14B.6 Assimilation of Latent Heating Profiles Inferred from Machine Learning

Thursday, 31 August 2023: 2:45 PM
Great Lakes A (Hyatt Regency Minneapolis)
Dominik Jacques, ECCC, Montreal, QC, Canada

Since 2021, Latent Heat Nudging (LHN) has been used operationally in Canada’s High Resolution (2.5km) Deterministic Prediction System (HRDPS). Research on this system has demonstrated that a key component of the LHN implementation is the use of pre-defined “idealized” latent heating profiles to warm (and moisten) the modeled atmosphere in locations where precipitation is observed but not simulated. This work investigates whether better forecasts can be obtained using “flow dependent” latent heating profiles inferred from radar observations using machine learning.

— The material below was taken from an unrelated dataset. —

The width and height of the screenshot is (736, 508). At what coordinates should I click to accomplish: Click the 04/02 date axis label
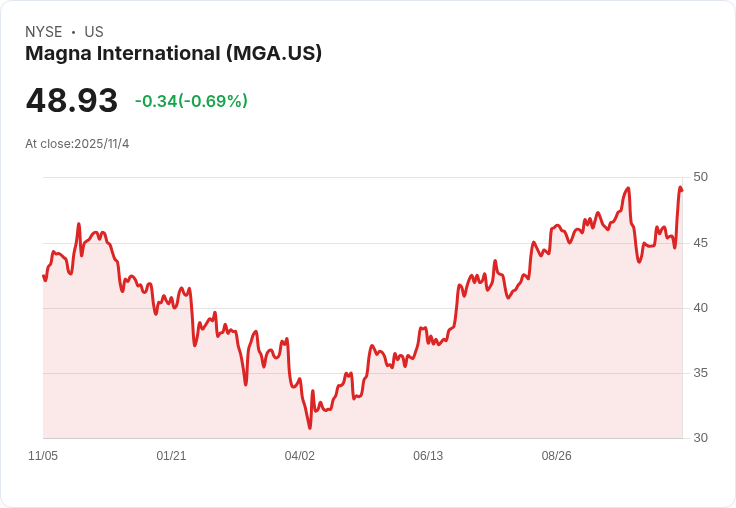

In models using explicit microphysics, it is not straightforward to infer latent heating using only information from observed precipitation. Typically, latent heat release is strongest somewhere above and “ahead” of precipitation such that the relationship between latent heating and precipitation rates displays a large amount of scatter.

In this work, a deep RESNET model is trained to infer latent heating profiles using only knowledge of precipitation rates at the surface. Because of limited storage and computing power, it is currently not possible to directly infer 3D fields of latent heating based on 2D precipitation. A number of strategies are thus put forward to make the problem tractable:
First, precipitation rates during a 30 minutes interval are considered to capture how the precipitation evolves and help the inference of latent heating. Second, the HRDPS domain is decomposed in small local neighborhoods surrounding precipitation. This greatly reduces the dimensionality of the problem and allows for large training datasets. Third, nowcasting techniques are used to compute the motion vectors of precipitation. The local neighborhoods are then rotated in the direction of these these motion vectors so that the machine learning algorithm always “sees” precipitation evolving in the same direction.

Training data comes from two months of forecasts initialized every 12h over a North-American domain. More than twelve millions latent heating profiles are thus available. Verification against a validation dataset shows that the latent heating profiles obtained with machine learning greatly outperform the pre-defined profiles currently used in operations.

At the moment of performing assimilation, latent heating profiles are inferred from radar observations of precipitation. The results of assimilation experiments performed using these profiles will be presented.